Cinéma / THALASSO de Guillaume Nicloux.

Le centre de Thalassothérapie de Cabourg. La rencontre détonante de Michel Houellebecq et de Gérard Depardieu plus vrais que nature, …défiant les interdits de la cure. Humour , grotesque , absurde, surnaturel au rendez-vous d’une mise en abîme qui fait mouche …

l’affiche du film

Le centre de Thalasso et son décorum très organisé des séances de soins et d’hygiène, repas
calibrés accompagné des interdits ( cigarette , alcool…) destinés a rendre les effets de la cure personnalisée la plus efficace possible . Michel Houellebecq qui doit s’y soumettre à contre -cœur, tente en vain d’y déroger cherchant à échapper à la surveillance des gardiens ( pour fumer en cachette) …ou de soudoyer un garçon de service de table pour avoir « un ou deux verres de vin » pour le repas !. L’écrivain s’ennuie et de surcroît il ne supporte pas les des séances de cryothérapie , bains de boue et autres « tortures » auxquelles son corps est soumis. Et que dire de ces voisins de cure qui l’abordent en « fans » admiratifs «  j’ai lu tous vos livres !» lui demandant de signer l’un de ses livres …qui se révèle être , d’un autre écrivain !. Heureusement au cœur de ce « palace » de soins policés où il traîne son ennui et sa désespérance , voilà qu’au cours d’une échappée pour s’en aller fumer à l’abri des regards inquisiteurs , il croise un autre « rebelle » : Gérard Depardieu ‘himself » ! .Un aubaine …ce dernier a déjà trouvé les astuces pour détourner les interdits, cachant  bouteilles de Vin et autres  aliments interdits , qu’il déguste en secret , le  soir dans sa chambre-. Désormais celle-ci  deviendra le repaire  commun des deux  « loustics » pour se remplir la panse , mais aussi se déchaîner dans des échanges sur le sujets les plus divers et sur le sens de la vie . Guillaume Nicloux , qui avait concocté en 2014 un   Enlèvement de Michel Houellebecq , en a imaginé un prolongement libertaire «  je voulais retrouver la même procédure filmique, la même liberté et spontanéité » , dit-il . Injectant dans le nouveau dispositif Gérard Depardieu permettant un  processus d’échanges  utilisant les deux personnalités , et des libertés d’intrigue au cœur desquelles , vont réapparaître les ravisseurs de l’écrivain objet du précédent épisode…pour stimuler en parallèle l’intrigue du récit suscitant de nouveaux échanges , et la résolution d’une mystérieuse « fugue d’une certaine Ginette» ,dont Michel détiendrait, les clés du secret …

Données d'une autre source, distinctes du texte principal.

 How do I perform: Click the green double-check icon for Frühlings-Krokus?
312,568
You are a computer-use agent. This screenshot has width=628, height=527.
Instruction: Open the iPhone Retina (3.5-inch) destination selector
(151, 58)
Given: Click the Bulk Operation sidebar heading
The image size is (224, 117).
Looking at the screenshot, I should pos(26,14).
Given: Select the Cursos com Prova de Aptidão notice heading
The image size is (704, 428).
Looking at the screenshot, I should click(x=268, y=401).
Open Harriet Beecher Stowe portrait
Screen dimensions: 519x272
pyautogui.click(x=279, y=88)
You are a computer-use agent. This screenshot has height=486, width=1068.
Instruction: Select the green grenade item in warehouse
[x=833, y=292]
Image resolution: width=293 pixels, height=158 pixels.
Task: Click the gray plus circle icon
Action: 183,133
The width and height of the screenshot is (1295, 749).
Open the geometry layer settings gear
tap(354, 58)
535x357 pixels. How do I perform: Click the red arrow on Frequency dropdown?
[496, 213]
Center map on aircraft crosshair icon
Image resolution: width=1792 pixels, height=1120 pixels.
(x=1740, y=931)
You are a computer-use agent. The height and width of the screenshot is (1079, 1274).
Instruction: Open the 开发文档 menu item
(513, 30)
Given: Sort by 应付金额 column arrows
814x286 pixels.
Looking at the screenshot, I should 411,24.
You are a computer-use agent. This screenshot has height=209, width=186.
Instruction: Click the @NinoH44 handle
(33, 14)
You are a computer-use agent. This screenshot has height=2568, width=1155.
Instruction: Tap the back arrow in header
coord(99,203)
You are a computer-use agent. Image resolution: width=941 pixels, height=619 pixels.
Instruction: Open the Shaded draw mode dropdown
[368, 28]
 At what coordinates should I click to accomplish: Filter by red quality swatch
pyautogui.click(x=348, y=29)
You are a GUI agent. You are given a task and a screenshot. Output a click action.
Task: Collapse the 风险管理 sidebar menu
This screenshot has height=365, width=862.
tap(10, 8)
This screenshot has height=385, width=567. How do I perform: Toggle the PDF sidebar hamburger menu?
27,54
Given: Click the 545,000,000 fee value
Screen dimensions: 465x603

Michel Houellebecq et Gérard Depardieu, rencontre au centre de Thalasso- Crédit Photo : Wild Bunch Distribution-

l’Association de ces personnages au «  duo » qui constitue le centre du récit, le lien de « continuité » qu’elle introduit est devenue une constante des films du cinéaste , dont il dit vouloir continuer à explorer les « personnalités » qui le fascinent . Offrant ici l’opportunité de dynamiser par leurs singularités , le nouvel enjeu de l’intrigue faisant écho par son mystère et ce qu’elle déclenche comme digressions , aux échanges philosophico-mystiques de notre « duo ». Guillaume Nicloux nous entraîne dans son tourbillon où le délire loufoque renvoie son coup de revers la balle, aux digressions existentielles de Michel et Gérard. On est séduit par cette mise en abîme des deux personnalités « cash » débattant à bâtons rompus sur les sujets le plus divers ( religion , politique, du sens de la vie , de la mort …) de leurs obsessions . Pour Michel , c’est celle de son «  enlèvement » politique affirme-t-il, concocté par François Hollande pour lequel se présentant aux élections il était devenu un adversaire dangereux «  j’aurais été élu !… mais je vais me présenter aux prochaines, je ne pensais pas que Macron allait se casser la gueule aussi vite!», ajoute-t-il. Une « obsession » qui ne le quitte pas !. Autre belle scène avec cette réplique – sur les deux personnalités et leurs prises de positions politiques, à laquelle ils auront droit :«  vous êtes la honte de la France ! » , leur dira un des clients du centre de Thalasso !. Guillaume Nicloux s’amuse beaucoup -aussi-dans les échanges entre les deux hommes avec les désaccords sur certains sujets :« tu délires», dit Gérard à Michel qui fera face à son scepticisme. Par contre , Gérard restera sans voix lors de la belle scène ou, les larmes aux yeux Michel évoque le souvenir de sa grand-mère pour étayer sa croyance en la résurrection des corps …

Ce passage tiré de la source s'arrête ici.